By losing the 'free' Alertness (level 1), Follow the Guide (5), Ghost Warrior (6), Spirit Form (9), Guide Magic (10), Spirit Journey (17) and Spirit who Walks (20)

can choose either the Shapechange ability, from the Druid PHB-II, or an Animal Companion.

But are 'on the fence' about Warmages/Beguilers? I think they'd be pretty okay, since their talents are spontaneous. If you take the background of Sorcerers (don't know they have the 'gift' until puberty sometime), then the wizards can't control when or where a 'Sorcerer' will show up.
(Unless that's part of the campaign, and they can in fact find you...)

What about Duskblades?

elliott20
2008-10-28, 09:23 PM
well, overduegalaxy, if you put ToB into the mix, you're going to WANT your melee warriors to use ToB classes as their base, with the rest of the other classes used mostly for dipping and flavoring. ToB classes will simply out perform normal classes, 'dems the breaks.

So, if you introduce ToB, you pretty much need to tell everyone at Char Gen that ToB classes are considerably more versatile and more powerful. The good news though, is that the ToB classes are amazingly versatile at replicating just about any warrior concept your players might have if you let them splice other levels in there.

i.e. unarmed swordsage/rogue - sneak attack damage with maneuvers? snake fist style martial artist anyone?

mabriss lethe
2008-10-28, 10:33 PM
You could leave Bard pretty much As-is. If anything, they could represent a less well developed or outlawed tradition of magic users that exist on the fringes, trying to stay below radar and picking up some useful skills along the way.

Binders from Tome of Magic would be exceptionally useful.

Warlocks. Not particularly powerful, their fluff could be adapted rather easily. They draw their powers from sources that the wizards can't control. Those who persue this path of magic are usually hunted quite vigorously by all parties involved, though it takes an expert hunter to tell the difference between an invocation and a spell.
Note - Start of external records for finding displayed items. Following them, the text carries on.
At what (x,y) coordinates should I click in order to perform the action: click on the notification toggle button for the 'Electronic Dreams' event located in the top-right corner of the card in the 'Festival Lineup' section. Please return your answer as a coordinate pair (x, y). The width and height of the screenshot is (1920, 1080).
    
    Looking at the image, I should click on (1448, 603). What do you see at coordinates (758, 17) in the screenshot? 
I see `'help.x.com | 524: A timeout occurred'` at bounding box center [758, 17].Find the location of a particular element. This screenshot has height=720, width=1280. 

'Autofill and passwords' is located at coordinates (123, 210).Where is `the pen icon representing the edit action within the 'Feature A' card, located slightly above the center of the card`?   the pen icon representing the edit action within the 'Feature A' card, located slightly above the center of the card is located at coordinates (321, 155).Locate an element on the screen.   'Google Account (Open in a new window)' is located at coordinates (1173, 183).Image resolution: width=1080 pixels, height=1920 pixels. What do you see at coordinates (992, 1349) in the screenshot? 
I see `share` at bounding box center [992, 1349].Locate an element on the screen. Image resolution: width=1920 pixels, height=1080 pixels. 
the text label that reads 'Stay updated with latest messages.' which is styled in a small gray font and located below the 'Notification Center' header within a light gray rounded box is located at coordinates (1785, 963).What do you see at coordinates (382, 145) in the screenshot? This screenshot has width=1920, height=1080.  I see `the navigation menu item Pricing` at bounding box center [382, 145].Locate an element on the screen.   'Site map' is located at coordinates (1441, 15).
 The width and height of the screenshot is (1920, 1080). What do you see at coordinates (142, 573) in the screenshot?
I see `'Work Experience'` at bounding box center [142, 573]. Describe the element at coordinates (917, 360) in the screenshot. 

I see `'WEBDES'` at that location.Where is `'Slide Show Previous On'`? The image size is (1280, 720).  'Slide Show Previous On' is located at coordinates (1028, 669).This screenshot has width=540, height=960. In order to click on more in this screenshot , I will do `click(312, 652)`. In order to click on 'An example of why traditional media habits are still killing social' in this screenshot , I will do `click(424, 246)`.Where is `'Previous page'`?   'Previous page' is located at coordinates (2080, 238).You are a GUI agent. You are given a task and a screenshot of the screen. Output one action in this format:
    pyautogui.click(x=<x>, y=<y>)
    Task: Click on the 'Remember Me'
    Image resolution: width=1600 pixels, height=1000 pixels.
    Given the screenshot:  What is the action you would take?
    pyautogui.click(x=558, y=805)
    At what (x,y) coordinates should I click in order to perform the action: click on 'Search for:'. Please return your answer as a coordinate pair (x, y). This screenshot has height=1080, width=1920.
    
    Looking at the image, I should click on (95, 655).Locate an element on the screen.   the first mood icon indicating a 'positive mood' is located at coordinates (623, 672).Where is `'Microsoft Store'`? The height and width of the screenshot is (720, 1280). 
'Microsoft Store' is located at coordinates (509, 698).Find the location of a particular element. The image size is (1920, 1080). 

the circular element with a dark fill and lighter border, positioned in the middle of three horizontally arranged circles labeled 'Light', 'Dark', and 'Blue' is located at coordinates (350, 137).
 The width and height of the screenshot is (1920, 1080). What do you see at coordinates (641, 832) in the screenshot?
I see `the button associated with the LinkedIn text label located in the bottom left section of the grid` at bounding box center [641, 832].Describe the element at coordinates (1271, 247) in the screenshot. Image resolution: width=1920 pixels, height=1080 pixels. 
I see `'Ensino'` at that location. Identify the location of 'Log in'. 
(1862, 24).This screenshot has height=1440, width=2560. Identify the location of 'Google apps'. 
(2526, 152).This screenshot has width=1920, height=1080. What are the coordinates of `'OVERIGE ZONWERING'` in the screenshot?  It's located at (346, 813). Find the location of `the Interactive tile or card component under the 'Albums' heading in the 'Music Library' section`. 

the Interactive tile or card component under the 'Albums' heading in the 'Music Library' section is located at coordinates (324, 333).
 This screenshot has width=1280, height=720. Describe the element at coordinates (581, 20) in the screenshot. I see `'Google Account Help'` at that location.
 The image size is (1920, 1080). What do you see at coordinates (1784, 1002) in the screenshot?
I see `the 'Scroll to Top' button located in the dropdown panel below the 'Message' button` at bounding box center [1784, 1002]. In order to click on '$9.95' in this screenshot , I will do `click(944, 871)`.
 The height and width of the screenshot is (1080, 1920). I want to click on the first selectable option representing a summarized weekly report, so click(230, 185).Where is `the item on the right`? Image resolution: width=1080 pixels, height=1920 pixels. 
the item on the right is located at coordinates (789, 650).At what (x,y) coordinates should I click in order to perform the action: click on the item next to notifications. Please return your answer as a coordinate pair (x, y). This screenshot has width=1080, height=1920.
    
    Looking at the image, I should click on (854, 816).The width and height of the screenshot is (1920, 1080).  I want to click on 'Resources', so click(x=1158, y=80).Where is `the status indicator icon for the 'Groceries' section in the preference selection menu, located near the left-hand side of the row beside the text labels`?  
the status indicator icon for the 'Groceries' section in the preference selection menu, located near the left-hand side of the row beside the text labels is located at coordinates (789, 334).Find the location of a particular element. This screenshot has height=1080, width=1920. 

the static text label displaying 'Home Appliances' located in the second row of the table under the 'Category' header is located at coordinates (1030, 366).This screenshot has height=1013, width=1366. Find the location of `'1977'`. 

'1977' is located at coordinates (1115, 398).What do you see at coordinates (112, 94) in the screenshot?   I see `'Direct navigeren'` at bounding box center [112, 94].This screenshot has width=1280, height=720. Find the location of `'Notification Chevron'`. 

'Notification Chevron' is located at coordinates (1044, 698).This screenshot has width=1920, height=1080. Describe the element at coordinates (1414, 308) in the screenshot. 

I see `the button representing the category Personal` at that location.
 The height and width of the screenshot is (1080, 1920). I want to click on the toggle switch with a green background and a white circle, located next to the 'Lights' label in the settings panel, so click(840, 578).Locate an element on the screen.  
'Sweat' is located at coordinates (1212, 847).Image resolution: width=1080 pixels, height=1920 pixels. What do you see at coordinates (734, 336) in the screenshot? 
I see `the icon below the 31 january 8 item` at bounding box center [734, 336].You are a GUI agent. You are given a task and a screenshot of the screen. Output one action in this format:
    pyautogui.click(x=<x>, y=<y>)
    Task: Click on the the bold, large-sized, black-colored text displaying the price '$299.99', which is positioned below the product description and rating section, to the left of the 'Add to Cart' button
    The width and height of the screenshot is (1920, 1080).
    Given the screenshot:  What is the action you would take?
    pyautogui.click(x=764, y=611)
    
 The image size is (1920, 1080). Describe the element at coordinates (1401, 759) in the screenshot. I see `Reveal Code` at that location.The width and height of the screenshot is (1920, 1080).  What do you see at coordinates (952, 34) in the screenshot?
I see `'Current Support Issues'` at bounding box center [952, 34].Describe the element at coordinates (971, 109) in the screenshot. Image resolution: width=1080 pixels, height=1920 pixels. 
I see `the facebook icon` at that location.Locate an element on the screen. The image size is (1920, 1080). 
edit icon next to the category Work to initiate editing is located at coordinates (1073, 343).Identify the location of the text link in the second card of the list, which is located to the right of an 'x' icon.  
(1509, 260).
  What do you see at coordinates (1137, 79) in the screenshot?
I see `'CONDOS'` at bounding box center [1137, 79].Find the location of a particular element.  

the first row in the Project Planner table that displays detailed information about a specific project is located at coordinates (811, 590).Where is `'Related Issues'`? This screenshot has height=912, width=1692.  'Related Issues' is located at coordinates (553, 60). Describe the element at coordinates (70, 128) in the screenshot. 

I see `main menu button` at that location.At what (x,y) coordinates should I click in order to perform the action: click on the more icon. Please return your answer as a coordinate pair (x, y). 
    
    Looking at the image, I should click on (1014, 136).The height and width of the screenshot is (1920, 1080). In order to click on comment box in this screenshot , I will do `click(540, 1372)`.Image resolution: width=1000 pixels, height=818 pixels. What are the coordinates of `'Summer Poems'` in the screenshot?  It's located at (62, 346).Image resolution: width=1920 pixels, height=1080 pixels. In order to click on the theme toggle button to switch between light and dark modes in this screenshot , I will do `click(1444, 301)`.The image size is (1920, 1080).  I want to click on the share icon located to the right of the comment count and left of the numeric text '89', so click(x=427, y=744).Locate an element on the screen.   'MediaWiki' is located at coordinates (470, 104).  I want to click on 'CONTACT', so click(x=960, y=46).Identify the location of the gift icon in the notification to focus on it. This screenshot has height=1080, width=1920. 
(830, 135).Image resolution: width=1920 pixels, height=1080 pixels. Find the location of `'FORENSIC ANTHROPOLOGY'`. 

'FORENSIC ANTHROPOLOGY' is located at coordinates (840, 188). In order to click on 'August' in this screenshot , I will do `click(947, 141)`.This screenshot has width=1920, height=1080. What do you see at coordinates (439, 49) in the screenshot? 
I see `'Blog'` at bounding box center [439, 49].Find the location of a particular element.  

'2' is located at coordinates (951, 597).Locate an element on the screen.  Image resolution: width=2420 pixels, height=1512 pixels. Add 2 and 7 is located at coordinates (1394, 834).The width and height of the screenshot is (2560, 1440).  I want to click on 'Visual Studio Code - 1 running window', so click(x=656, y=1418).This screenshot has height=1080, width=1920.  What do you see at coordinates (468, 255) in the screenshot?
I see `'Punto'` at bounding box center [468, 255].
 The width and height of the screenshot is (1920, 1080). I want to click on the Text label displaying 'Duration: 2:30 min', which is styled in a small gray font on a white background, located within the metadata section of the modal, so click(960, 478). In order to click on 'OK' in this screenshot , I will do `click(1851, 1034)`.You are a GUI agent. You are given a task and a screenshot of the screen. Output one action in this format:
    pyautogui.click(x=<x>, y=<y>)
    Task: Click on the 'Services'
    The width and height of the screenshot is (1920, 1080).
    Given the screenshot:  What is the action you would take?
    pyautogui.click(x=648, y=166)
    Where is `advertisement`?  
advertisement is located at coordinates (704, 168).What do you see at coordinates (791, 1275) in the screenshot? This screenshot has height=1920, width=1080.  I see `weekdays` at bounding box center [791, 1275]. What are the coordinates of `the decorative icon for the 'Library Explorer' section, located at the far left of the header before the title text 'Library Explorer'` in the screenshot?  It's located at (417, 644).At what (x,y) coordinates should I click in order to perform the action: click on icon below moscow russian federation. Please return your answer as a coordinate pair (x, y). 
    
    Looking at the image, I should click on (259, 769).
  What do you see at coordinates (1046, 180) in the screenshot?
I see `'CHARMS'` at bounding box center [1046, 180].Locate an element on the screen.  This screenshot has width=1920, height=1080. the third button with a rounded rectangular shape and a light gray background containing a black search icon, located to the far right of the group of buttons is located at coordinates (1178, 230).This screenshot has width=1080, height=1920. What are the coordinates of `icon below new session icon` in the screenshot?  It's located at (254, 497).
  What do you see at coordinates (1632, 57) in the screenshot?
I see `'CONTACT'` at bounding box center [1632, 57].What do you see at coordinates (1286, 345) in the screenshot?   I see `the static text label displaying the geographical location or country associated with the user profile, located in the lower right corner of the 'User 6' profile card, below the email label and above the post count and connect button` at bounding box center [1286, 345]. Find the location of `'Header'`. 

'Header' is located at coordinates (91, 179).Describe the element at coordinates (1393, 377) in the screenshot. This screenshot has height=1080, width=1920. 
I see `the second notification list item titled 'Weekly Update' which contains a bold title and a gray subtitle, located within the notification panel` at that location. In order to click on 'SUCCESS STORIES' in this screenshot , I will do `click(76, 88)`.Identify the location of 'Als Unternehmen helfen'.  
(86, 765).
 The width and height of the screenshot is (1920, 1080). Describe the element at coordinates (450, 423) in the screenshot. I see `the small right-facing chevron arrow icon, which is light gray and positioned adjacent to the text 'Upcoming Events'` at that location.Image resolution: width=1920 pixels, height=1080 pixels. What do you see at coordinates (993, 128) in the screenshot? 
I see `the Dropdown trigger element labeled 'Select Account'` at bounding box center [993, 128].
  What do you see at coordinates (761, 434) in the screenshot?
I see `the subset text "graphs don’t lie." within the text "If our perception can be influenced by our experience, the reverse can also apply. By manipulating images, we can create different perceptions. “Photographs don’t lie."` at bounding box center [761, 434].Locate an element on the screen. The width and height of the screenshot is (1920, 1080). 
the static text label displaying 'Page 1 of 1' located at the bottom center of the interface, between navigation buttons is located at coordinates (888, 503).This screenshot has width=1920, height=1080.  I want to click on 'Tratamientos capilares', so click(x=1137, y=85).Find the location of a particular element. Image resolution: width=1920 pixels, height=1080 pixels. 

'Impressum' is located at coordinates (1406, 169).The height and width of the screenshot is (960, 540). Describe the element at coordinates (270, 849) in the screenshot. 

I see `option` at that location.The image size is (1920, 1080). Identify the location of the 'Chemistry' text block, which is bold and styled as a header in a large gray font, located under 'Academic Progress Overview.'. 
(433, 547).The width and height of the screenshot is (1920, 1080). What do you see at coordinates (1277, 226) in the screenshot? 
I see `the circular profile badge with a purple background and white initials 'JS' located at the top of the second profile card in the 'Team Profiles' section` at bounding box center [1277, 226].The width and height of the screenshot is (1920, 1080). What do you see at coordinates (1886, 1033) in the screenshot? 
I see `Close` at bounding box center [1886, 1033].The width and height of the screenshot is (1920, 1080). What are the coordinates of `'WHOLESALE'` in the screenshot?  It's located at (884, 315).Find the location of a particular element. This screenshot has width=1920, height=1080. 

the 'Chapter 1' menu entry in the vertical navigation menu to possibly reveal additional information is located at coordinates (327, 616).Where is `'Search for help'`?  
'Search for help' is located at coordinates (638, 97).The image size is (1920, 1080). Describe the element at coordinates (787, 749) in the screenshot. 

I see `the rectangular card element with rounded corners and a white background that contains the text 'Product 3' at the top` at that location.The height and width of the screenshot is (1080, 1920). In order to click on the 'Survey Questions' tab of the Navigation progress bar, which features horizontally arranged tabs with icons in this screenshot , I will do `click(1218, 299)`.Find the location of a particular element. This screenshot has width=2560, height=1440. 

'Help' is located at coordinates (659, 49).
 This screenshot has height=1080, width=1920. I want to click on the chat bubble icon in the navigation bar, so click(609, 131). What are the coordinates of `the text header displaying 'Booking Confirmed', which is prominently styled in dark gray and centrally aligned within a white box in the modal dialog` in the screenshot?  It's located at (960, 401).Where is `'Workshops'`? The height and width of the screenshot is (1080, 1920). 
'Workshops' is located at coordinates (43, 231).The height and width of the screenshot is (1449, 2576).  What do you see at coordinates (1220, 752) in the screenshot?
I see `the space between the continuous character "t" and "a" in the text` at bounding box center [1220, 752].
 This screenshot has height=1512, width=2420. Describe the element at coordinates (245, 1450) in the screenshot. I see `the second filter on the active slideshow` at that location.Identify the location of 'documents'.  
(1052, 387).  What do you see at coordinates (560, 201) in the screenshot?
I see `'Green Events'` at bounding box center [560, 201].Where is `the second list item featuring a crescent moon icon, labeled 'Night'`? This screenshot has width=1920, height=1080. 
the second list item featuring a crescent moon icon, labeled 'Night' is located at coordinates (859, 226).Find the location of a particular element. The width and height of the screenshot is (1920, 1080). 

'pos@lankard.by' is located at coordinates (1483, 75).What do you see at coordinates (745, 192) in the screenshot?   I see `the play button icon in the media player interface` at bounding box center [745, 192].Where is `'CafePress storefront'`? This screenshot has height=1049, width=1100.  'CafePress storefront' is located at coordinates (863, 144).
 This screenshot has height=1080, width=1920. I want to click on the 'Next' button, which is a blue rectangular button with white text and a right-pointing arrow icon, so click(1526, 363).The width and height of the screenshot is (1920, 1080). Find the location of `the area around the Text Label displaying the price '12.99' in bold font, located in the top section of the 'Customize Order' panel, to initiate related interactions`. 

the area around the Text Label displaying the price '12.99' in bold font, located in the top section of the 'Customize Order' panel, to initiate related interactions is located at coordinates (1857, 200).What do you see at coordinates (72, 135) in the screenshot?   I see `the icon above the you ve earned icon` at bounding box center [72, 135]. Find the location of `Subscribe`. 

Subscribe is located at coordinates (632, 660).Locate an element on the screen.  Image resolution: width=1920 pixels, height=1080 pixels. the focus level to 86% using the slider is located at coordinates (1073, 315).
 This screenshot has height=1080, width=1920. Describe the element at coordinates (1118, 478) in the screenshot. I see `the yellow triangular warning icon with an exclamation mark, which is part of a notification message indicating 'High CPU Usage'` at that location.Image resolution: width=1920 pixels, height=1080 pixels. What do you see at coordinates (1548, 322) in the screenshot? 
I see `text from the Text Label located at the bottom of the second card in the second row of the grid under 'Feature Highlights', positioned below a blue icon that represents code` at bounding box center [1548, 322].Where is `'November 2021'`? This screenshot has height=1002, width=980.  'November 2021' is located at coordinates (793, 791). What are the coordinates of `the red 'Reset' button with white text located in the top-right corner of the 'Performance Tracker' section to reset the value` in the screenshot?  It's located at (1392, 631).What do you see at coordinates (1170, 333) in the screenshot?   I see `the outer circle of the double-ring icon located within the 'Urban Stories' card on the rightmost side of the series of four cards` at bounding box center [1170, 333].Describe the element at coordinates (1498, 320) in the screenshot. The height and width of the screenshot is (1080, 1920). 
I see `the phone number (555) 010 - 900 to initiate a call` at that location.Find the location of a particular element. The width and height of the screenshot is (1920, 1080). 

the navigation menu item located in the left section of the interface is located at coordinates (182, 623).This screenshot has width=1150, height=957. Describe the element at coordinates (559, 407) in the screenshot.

Half-casters: You could use the noncaster variants for them, but maybe you should leave your players the option of using the originals if they like. It would be a valid option for a player who wants some access to magic. They would be the exceptions rather than the rule. 99% of paladins/rangers/whatever are noncasters, but a few delve, either on purpose or on accident, into some long forgotten secrets of their orders.

Biffoniacus_Furiou
2008-10-28, 10:39 PM
You could make the entire setting low-magic just by using the E6 variant (http://forum.rpg.net/showthread.php?t=352719). It will work out especially well for a short game, let them start at level 3 or 4. Nothing but a very few monsters in the entire game world will be able to cast spells higher than 3rd level, and magic items will be limited to what a 6th level character could create. Many monsters will be considered beyond the means of mortals to defeat, rather than just-another-high-level-encounter. That way you won't need to modify any classes at all, just play the game as it is but keep the entire world capped at 6th level for anyone with class levels.

Roderick_BR
2008-10-29, 06:19 AM
Quickly suggestions:
1. Use, obviously, all non-caster classes, except ToB (they are more powerful than your regular fighter and barbarian).
2. For healing, keep the normal half-caster paladin, maybe give him some new spells from the cleric list. Use the paladin variants for others alignments if you need others characters.
3. For arcane magic, use bards. Just add wizard spells to his spell list, and increase the number of spells known.
This way you don't have full casters, but still gives some magic to your group, shile still having mostly everyone be more action-ish than pure casters.